Setelah melalui serangkaian tahapan pilpres akhirnya pemerintahan baru terbentuk. Kabinet merah putih yang dikomandoi oleh mantan danjen kopassus, Prabowo Subianto, akhirnya terbentuk. Berbeda dengan kabinet sebelumnya yang ramping, kali ini kabinet cukup gemuk. Yang jelas terlihat adalah terpecahnya kemendikbudristek menjadi empat kementerian, antara lain: pendidikan dasar dan menengah, pendidikan tinggi, riset, dan kebudayaan. Semoga lebih baik karena lebih fokus.

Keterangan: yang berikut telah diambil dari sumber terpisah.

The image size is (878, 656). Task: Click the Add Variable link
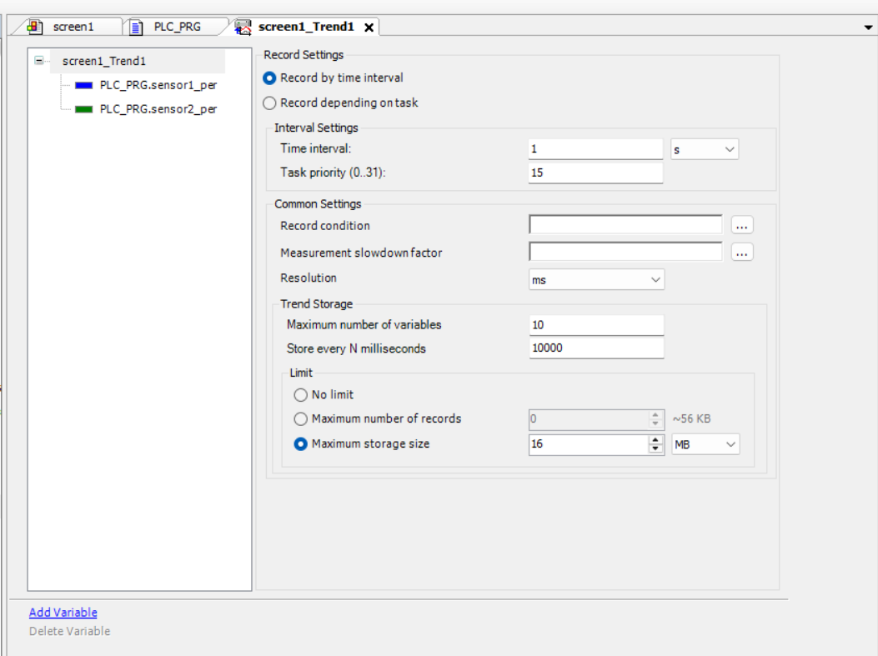(x=63, y=613)
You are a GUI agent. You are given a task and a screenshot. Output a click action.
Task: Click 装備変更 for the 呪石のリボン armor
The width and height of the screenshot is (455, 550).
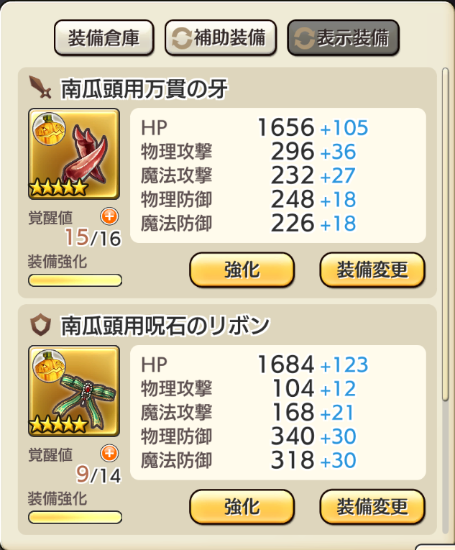click(372, 507)
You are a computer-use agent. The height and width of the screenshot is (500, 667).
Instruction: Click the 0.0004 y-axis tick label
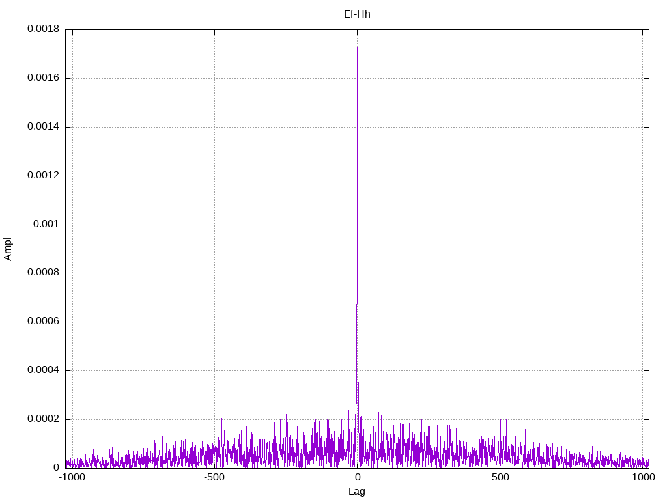coord(44,370)
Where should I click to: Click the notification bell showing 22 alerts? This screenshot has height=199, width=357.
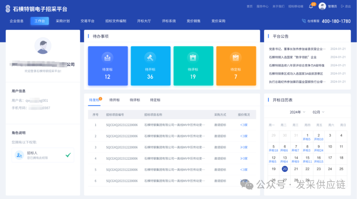point(311,6)
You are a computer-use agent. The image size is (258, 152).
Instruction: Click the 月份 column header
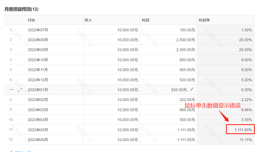click(31, 20)
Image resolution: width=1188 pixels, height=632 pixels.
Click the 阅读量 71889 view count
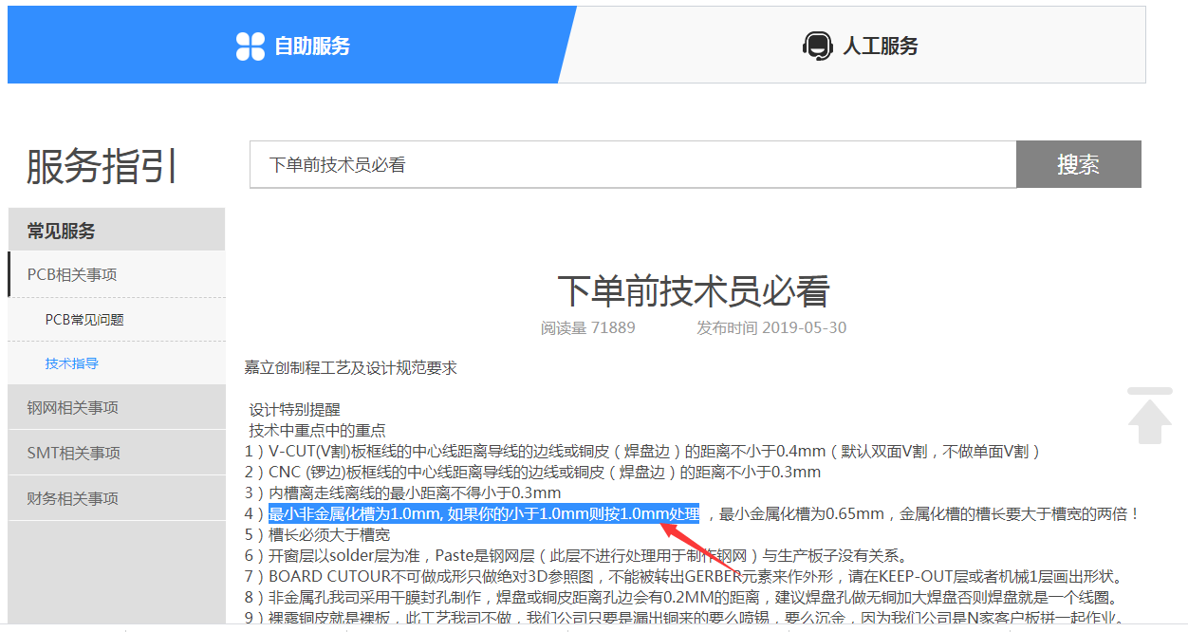click(587, 328)
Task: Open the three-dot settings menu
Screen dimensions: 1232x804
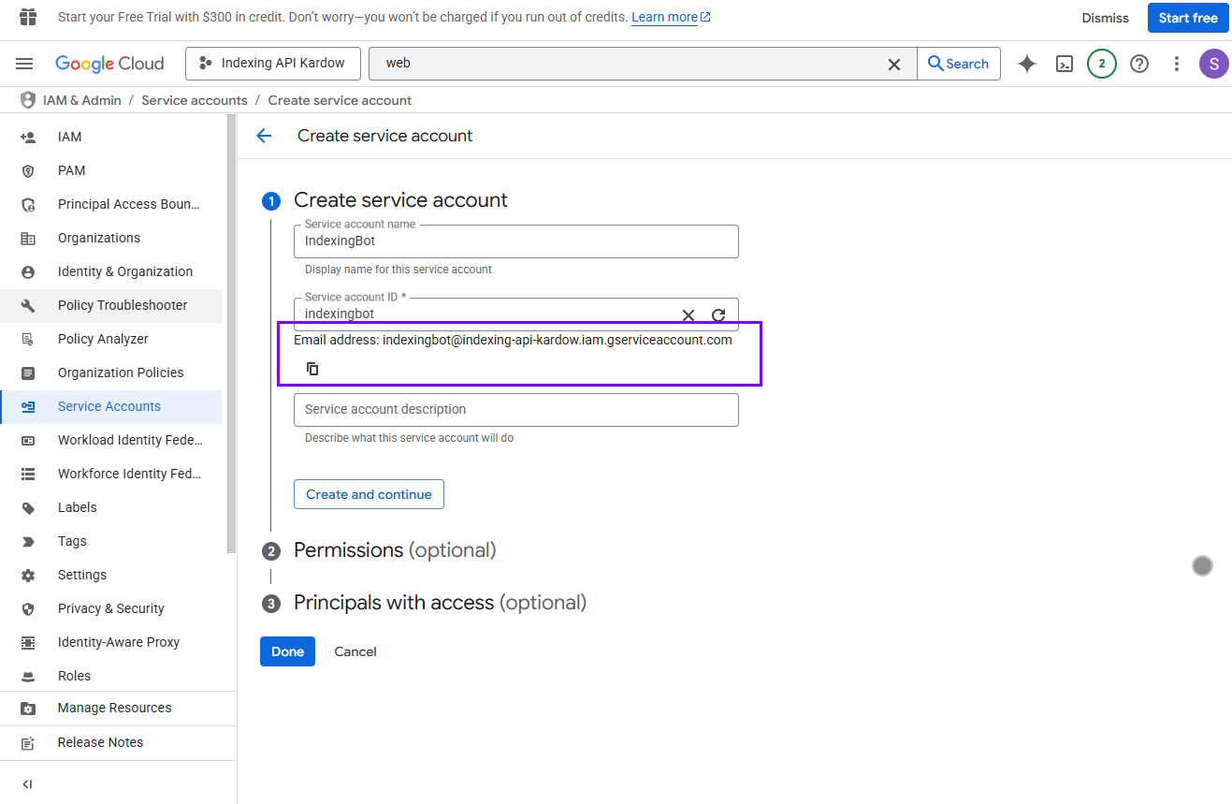Action: pyautogui.click(x=1177, y=64)
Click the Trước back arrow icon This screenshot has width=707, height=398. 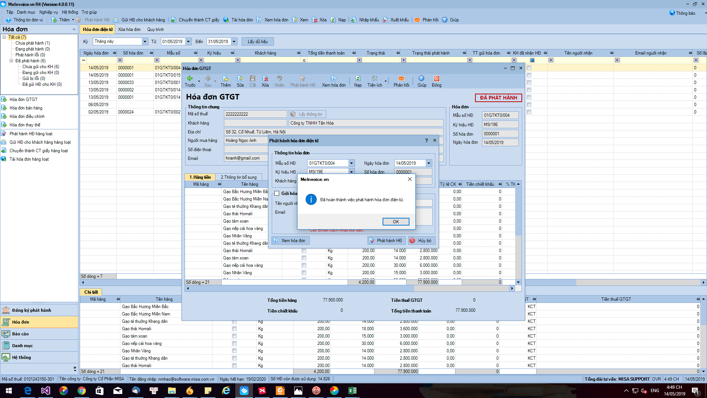coord(190,78)
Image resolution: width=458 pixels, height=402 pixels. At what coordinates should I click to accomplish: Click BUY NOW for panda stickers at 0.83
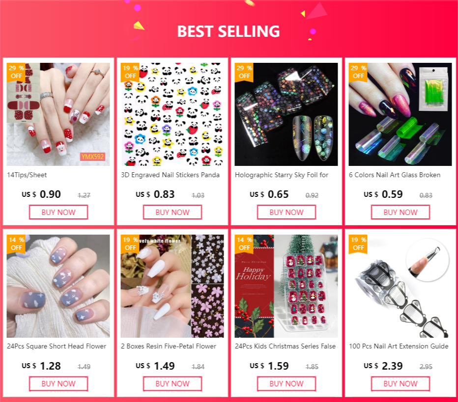pyautogui.click(x=172, y=212)
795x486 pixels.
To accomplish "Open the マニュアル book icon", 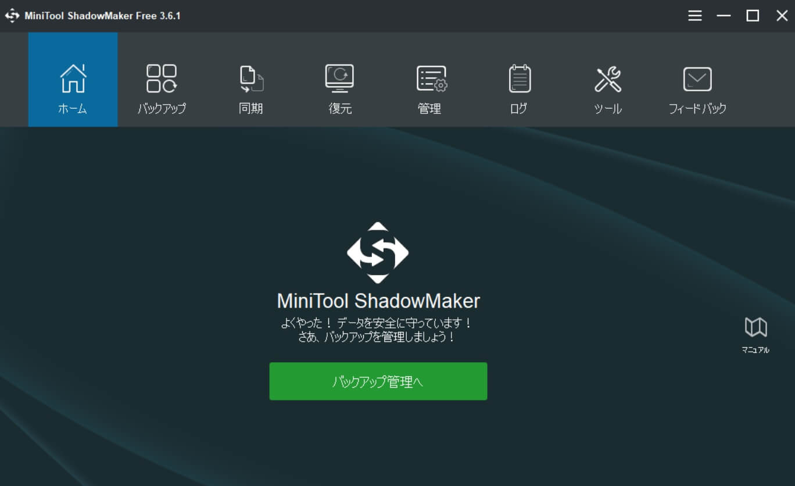I will click(x=755, y=327).
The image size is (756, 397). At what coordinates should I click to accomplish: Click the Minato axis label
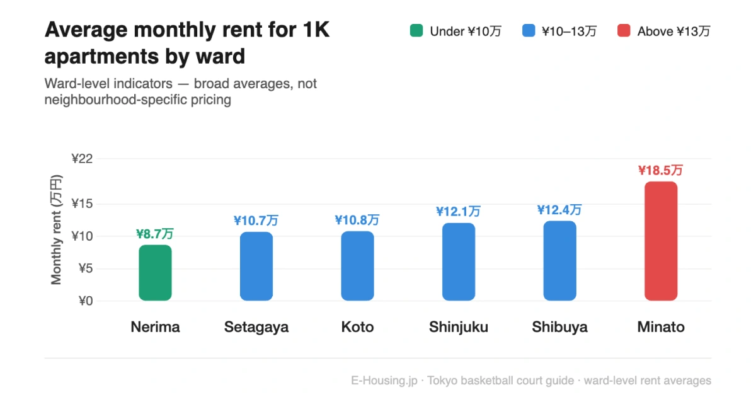click(x=661, y=327)
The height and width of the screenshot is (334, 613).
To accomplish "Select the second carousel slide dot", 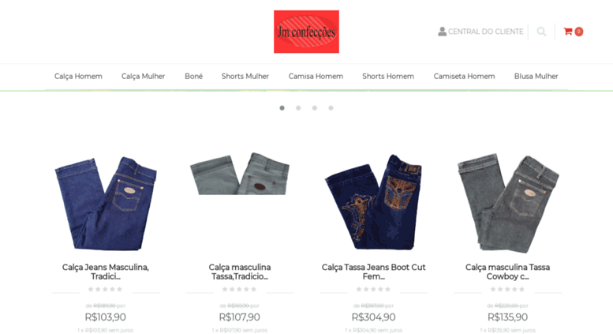I will point(298,108).
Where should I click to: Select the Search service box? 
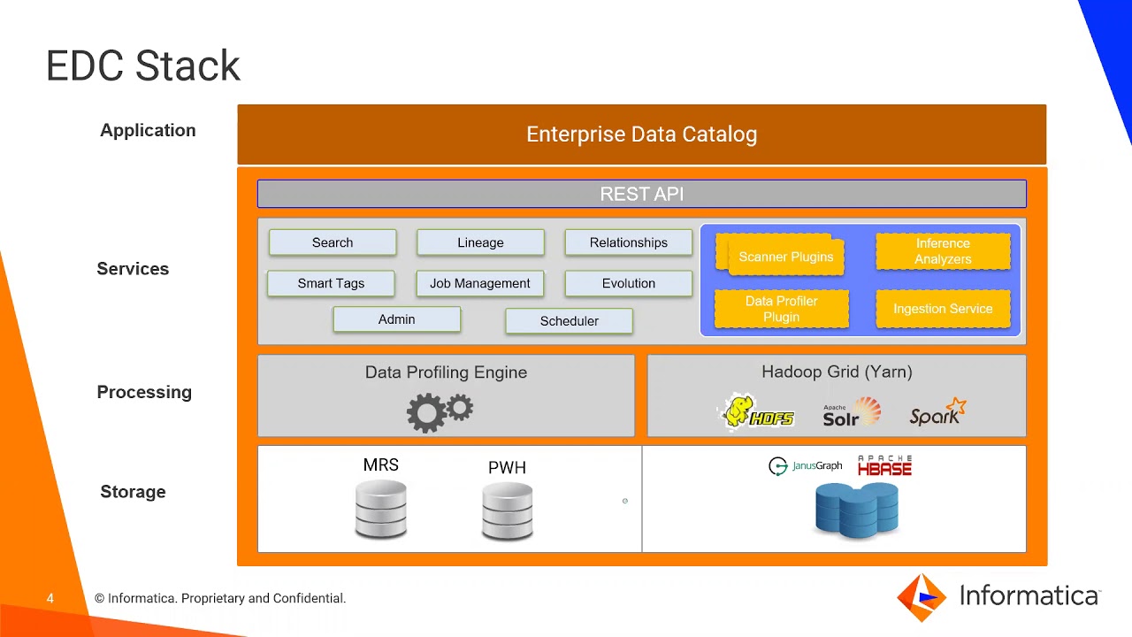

Mirip dengan menonton sepak bola kita di penyisihan piala dunia, terkadang kita merasa lebih hebat dari pelatih dan pemain. Komentar pun bermunculan, bebas, tak ada yang melarang. Pemerintahan juga seperti itu, ada menteri yang dipertanyakan kelulusan doktornya, kementerian baru yang dipertanyakan maksudnya, dan hal-hal lain yang pasti bisa dikomentari. Apalagi jika melihat Youtube, para youtuber yang berpengikut banyak kerap melontarkan komen-komen yang terkadang membuat orang khawatir, sindiran-sindiran terhadap pemimpin yang harus bertanggung jawab, dan dugaan-dugaan lain yang terkadang baik di sisi jumlah viewer tapi bisa berdampak terhadap suasana hati yang menonton. Ada yang mengatakan kondisi yang tidak baik-baik saja ini tanggung jawab dari pemimpin, yang ujung-ujungnya prinsip ‘salah Jokowi’ digunakan. Namun, untungnya pidato pertama presiden Prabowo mengatakan, “ikan busuk dimulai dari kepala”, yang menandakan beliau siap menanggung jika kondisi buruk terjadi.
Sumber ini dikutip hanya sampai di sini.